The first came in March, when they received an award for Best Practice Model from DHHS for their efforts in maintaining a statewide blood-pressure-control network.

“The network consists of a database, updated quarterly, of 100,000 hypertensive patients among 500 primary care providers,” he explained. 

Using the network, primary care providers can monitor the number of hypertensive patients they serve, track the health progress of each patient, and compare their patients’ results and demographics with those of other providers across South Carolina. For example, doctors who serve many patients with diabetes can compare their patients’ blood pressure levels with other diabetic patients.
 Sandwiched between the network award and the grant, Egan received a personal commendation from DHHS in July.

As the project leader of the Excellence Centers to Eliminate Ethnic/Racial Disparities (EXCEED) Blood Pressure Project, his work earned special recognition for helping reduce and eliminate health disparities in minorities. Health and Human Services Secretary Tommy Thompson honored Egan during a celebration of the 40th anniversary of the Civil Rights Act, which promoted fair treatment for minorities, specifically blacks.

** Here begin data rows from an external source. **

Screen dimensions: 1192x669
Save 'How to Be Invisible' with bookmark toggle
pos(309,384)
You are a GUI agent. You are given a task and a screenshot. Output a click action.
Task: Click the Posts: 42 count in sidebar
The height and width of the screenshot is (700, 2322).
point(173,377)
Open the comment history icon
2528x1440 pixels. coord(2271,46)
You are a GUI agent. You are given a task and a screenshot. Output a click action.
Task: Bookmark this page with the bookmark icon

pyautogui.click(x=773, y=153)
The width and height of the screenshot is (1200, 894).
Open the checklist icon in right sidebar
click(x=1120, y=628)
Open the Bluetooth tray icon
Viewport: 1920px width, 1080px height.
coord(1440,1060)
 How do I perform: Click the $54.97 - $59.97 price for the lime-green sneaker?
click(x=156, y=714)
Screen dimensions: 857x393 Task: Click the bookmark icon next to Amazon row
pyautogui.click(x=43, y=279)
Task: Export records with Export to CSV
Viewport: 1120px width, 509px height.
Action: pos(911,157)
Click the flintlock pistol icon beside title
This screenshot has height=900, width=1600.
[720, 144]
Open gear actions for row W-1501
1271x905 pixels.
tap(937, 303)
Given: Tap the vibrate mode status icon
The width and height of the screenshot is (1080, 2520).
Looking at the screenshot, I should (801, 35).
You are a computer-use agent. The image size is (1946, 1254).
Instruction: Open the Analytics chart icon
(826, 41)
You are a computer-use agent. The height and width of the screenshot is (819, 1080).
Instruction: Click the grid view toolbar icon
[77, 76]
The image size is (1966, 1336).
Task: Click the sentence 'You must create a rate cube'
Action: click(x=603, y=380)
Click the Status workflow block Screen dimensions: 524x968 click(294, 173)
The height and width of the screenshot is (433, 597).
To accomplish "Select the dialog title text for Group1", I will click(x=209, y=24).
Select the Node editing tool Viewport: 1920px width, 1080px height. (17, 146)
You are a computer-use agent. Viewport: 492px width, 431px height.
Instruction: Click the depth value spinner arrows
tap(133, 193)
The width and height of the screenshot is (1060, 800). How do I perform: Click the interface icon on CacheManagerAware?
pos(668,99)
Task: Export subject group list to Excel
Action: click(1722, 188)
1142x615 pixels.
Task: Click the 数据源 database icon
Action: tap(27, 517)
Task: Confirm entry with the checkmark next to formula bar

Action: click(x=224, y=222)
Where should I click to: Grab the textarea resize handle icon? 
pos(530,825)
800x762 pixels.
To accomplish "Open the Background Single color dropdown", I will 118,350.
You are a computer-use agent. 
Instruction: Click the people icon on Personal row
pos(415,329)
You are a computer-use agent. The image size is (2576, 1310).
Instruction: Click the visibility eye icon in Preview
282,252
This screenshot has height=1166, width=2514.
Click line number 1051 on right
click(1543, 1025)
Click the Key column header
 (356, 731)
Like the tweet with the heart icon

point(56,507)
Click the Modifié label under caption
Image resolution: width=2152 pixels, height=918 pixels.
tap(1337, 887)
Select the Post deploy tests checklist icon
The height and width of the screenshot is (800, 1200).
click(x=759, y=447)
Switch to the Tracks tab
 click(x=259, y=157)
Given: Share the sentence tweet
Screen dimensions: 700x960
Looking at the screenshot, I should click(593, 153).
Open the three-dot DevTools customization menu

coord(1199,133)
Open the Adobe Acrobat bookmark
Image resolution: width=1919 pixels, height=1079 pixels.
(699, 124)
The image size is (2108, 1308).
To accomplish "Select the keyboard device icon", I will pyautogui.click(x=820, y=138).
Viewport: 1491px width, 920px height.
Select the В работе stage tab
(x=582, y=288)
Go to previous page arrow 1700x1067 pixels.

Egan asserted that EXCEED’s work remains important nationwide, but especially in South Carolina. Even within high-risk areas of a high-risk region of a high-risk state, minorities are particularly susceptible to cardiovascular health problems. 

According to Egan, blacks are nearly twice as likely to die from stroke as whites in South Carolina.

Barbara Tilley, Ph.D., principal investigator of EXCEED at MUSC and chair of the Department of Biostatistics, Bioinformatics and Epidemiology, applauded Egan’s work, calling it groundbreaking.

“He’s helped engage physicians statewide in the effort to eliminate health disparities,” she said. “The project addresses people of all areas, urban and rural. It’s very exciting.”

For Egan, satisfaction lies not in recognition or awards, but in supporting the cardiovascular health of people in all demographics across the state.

 “There are so many ways to improve cardiovascular health in South Carolina,” he concluded. “The idea enforced by EXCEED and the Stroke Belt Elimination Initiative is that it’s important to get down to the practical aspects of the issue.”